One of the concerns of opponents of regulated online casinos was addressed last week during the markup of Barney Frank’s bill in the House Financial Services Committee. An amendment was added to the legislation to regulate advertising for the online gambling industry as well as operations.
The proposal came from Democratic Representative Mary Jo Kilroy of Ohio. Kilroy said her amendment would give the Department of the Treasury the power to control “inappropriate advertising practices.”
While that broad term will need defining and fine-tuning, the examples set by the Advertising Standards Authority in the UK will certainly be used as models of proper restriction. Advertising is limited both to the content and exposure received, primarily to protect children and compulsive gamblers from being tempted by marketing ploys.

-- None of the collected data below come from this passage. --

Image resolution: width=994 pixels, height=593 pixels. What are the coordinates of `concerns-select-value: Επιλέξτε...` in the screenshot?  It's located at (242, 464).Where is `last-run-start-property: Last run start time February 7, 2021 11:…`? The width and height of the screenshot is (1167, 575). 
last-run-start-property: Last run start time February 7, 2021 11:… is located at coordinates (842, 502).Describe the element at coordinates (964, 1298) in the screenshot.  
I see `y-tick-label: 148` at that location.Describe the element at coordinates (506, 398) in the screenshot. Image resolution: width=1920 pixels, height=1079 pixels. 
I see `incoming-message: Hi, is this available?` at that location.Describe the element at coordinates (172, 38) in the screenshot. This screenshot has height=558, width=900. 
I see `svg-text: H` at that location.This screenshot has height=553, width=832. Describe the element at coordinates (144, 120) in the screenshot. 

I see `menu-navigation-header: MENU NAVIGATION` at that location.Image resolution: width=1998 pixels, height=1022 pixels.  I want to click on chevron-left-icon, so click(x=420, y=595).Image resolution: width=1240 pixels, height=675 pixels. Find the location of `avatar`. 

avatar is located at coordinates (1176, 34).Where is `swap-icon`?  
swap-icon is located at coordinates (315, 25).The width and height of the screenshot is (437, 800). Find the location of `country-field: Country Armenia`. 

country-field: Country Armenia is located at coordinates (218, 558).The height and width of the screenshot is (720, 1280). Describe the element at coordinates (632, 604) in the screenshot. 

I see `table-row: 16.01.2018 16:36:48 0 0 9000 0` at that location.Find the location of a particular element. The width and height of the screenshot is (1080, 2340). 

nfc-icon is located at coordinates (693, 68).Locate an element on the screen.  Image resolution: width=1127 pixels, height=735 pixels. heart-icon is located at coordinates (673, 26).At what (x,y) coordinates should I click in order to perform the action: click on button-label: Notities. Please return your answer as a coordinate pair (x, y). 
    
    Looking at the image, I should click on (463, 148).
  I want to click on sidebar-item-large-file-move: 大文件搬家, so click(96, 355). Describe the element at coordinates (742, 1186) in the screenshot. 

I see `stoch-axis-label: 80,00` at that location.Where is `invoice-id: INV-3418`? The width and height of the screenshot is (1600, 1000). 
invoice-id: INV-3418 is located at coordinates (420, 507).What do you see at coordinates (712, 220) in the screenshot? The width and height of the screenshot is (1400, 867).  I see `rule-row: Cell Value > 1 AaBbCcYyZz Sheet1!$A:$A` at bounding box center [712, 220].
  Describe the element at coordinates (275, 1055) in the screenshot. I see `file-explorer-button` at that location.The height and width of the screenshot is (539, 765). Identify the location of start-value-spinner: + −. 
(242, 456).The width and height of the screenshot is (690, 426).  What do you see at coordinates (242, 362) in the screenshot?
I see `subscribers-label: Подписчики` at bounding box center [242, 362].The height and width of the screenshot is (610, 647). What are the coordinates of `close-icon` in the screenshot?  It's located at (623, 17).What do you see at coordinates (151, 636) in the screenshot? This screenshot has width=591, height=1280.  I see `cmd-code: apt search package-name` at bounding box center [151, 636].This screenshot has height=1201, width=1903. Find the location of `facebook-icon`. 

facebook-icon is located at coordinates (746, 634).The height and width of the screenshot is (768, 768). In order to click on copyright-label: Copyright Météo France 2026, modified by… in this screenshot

The ASA has had complaints about overly severe enforcement, including a refusal to permit ads clearly designed humorously and tongue-in-cheek. Also, even a single complaint from amongst the entire UK population has been enough to force withdrawal of some Internet gambling advertisements.
Still, the UK program has generally been successful, preventing ads that use child-friendly images and others that make winning at gaming seem highly likely or with odds misrepresented.
The Kilroy amendment easily passed the committee vote, even drawing foes of the bil such as Spencer Bachus to praise efforts to make the Frank measure a better and safer bill.